Bell Hooks reignites a writer’s feminist identity

by DANIELLE HENDERSON

Cultural critic, writer and feminist Bell Hooks PHOTO/”Bellhooks” by Cmongirl – Own work

Maybe Mrs. Dieder did not think I could read. A worn rectangle of beige carpet marked out the parameters of our reading circle. We sat on the floor in the dull winter light of her second grade classroom, textbooks heavy in our laps, waiting for Neil Machever to pronounce the words on the page so that Erin Troncati, cross-legged next to him and furiously chewing the ends of her blond hair, could read the next sentence.

The class displayed their agitation with bouncing knees and rolling eyes as Neil pulled his eyebrows close together and frowned. With the spark of impatience that even today prompts me to sigh loudly (when someone takes too long to put their groceries on the rubberized belt or holds up the movie ticket line when they refuse to put down their cell phone), I hung my head and in a low but audible voice mumbled, “Puerto Rico.”

Mrs. Dieder, sitting in a chair that may as well have been a throne, turned her round face toward me, pushed her gold wire glasses higher up on her nose and said, “Pardon me,

Ms. Henderson? Did you have something to say?” Her gray curls shook around her face. Red splotches traveled up her neck. I was surprised to hear my name come out of her face. She had never called on me to read.

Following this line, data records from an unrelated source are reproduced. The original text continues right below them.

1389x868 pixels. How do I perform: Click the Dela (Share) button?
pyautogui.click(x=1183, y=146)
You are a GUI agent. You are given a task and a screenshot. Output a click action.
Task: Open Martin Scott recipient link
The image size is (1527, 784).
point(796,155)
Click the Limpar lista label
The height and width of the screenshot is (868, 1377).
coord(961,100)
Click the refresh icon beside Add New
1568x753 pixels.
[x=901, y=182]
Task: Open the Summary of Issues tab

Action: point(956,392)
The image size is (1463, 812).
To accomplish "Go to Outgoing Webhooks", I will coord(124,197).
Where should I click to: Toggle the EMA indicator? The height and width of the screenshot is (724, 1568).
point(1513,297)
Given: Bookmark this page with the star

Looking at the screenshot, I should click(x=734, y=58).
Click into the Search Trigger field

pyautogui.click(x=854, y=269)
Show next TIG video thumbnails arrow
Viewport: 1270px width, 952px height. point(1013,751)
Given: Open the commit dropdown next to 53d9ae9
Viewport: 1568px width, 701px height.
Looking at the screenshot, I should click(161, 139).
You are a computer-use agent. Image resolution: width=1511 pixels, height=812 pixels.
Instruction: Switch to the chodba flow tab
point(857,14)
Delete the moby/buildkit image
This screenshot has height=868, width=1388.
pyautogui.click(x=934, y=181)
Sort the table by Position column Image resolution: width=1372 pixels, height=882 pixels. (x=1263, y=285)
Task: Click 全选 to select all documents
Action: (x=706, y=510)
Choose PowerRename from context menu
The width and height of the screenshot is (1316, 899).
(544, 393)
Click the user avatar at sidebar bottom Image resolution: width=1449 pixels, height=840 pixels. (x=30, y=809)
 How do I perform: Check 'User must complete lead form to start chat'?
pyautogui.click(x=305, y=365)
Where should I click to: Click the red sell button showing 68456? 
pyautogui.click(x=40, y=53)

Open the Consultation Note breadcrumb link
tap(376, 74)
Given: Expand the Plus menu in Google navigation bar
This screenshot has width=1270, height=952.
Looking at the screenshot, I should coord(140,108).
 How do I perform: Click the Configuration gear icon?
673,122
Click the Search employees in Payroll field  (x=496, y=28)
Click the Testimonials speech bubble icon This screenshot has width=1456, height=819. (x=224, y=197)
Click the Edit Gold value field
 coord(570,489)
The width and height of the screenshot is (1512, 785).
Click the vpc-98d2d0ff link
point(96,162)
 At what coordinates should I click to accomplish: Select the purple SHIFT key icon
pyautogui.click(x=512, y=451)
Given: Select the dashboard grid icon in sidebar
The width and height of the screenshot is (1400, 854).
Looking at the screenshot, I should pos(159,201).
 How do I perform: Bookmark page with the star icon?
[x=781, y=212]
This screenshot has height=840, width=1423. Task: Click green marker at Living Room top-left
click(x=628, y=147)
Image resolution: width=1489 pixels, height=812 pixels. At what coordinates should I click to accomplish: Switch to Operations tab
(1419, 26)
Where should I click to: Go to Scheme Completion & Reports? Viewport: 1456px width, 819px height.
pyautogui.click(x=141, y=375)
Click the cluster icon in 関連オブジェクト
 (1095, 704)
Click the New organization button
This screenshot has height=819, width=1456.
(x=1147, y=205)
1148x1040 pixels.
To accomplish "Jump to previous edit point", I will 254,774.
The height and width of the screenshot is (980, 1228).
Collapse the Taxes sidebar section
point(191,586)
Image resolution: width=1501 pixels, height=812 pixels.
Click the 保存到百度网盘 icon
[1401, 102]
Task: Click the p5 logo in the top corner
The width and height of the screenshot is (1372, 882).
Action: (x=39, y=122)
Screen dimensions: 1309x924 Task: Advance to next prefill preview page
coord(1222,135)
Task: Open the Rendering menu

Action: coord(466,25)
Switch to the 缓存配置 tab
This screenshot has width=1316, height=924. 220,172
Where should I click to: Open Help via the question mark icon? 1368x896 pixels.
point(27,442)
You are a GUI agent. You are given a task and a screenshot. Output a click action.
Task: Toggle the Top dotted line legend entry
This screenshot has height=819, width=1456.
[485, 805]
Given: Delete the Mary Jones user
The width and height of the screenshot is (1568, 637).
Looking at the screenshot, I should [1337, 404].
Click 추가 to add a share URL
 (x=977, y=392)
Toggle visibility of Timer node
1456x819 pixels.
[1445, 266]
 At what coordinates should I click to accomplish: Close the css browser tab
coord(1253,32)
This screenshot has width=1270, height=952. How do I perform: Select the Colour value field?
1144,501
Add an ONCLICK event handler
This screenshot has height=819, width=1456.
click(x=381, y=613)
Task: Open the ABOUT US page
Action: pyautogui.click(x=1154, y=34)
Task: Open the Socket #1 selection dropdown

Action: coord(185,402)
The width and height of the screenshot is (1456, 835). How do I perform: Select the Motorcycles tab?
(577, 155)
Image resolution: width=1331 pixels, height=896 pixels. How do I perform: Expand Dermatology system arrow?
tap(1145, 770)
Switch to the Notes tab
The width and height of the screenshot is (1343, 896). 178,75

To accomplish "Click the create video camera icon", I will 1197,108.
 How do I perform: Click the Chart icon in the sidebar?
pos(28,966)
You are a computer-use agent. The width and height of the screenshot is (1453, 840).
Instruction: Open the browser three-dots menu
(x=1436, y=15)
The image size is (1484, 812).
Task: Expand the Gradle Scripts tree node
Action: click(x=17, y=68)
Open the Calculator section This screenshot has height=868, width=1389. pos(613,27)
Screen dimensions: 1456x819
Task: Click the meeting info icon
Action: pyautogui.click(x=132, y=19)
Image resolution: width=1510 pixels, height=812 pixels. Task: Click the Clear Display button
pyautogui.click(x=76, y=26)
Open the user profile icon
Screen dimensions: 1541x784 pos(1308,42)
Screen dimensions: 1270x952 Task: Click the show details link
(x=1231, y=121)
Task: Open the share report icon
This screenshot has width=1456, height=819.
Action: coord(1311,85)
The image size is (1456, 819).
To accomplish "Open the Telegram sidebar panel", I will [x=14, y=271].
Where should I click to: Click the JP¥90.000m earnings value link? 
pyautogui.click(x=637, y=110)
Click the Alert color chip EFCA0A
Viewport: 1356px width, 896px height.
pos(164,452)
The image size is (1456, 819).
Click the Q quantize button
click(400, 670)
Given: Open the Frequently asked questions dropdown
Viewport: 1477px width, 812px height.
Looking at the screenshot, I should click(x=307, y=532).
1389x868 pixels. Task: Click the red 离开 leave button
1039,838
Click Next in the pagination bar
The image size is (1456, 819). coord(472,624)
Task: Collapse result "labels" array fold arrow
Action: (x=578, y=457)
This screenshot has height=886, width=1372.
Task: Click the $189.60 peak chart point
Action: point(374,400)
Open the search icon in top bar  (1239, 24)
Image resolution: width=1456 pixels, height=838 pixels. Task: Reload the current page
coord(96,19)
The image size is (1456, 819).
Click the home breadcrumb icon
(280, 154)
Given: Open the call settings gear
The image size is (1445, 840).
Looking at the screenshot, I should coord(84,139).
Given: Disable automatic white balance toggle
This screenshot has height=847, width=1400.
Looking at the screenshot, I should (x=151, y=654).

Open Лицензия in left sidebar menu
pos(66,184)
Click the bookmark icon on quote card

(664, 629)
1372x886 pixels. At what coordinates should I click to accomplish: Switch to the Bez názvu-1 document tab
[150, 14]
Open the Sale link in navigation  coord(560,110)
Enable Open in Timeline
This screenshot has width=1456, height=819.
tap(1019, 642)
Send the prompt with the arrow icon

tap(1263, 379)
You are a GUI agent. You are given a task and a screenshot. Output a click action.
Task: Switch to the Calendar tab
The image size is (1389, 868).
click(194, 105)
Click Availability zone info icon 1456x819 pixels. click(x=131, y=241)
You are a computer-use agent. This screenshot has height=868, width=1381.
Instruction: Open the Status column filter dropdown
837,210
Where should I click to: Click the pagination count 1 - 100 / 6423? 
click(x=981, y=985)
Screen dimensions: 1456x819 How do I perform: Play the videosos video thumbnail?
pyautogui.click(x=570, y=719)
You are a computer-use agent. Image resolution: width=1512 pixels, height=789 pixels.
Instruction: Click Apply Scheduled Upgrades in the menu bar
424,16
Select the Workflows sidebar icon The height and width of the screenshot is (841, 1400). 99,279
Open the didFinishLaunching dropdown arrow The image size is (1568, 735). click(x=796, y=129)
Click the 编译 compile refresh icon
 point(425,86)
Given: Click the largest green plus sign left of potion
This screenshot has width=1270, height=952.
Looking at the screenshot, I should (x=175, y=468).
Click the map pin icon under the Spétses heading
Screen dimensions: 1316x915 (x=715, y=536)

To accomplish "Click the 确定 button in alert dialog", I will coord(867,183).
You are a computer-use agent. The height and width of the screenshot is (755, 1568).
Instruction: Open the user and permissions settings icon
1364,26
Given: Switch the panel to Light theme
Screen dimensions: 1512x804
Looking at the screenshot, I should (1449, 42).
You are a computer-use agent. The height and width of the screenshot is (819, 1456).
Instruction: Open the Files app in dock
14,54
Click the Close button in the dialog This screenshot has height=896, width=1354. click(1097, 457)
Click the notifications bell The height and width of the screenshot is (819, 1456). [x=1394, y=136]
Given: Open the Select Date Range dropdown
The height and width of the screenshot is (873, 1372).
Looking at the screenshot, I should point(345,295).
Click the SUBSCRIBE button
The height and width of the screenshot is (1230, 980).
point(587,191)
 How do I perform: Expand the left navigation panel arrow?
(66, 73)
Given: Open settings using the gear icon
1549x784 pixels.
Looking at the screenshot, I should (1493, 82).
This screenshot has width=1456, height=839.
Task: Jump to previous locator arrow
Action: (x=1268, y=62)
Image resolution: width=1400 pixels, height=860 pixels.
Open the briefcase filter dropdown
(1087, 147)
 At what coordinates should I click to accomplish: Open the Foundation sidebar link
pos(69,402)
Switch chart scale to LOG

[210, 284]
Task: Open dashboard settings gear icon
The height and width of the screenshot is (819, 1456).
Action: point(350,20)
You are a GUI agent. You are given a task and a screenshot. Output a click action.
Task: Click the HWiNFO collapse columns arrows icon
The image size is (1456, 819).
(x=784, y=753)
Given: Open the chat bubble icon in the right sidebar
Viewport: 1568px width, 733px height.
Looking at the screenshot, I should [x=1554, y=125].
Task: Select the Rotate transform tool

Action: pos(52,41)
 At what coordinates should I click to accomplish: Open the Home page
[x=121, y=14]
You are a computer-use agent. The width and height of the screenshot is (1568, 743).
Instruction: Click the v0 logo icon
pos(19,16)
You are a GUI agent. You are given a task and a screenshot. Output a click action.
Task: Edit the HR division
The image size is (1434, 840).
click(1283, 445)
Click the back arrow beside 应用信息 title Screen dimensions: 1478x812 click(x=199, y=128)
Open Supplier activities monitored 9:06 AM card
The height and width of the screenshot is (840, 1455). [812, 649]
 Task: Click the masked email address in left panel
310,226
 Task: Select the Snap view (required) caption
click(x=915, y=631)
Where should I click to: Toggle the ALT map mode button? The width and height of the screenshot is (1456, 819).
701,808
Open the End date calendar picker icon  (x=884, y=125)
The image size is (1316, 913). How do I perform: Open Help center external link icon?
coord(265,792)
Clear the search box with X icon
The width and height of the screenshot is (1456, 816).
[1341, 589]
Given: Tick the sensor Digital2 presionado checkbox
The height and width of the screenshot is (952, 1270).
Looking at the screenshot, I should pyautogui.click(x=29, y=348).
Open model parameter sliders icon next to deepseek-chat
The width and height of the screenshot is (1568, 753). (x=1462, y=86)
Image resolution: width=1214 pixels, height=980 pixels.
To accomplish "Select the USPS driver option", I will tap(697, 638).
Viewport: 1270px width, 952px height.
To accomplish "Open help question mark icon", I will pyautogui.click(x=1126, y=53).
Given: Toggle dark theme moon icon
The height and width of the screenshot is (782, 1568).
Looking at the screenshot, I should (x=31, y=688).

“PUERTO RICO,” I said loudly, pronouncing it “poo-AIR-tow REE-coh” with the same accent I had heard on a commercial when I watched TV after school. Didn’t Neil watch TV? Didn’t his mom sit with him at night and look at the brightly colored countries on the globe, or read him books about kids who did not live in Greenwood Lake, N.Y.?

Women’s E News for more

Comments are closed.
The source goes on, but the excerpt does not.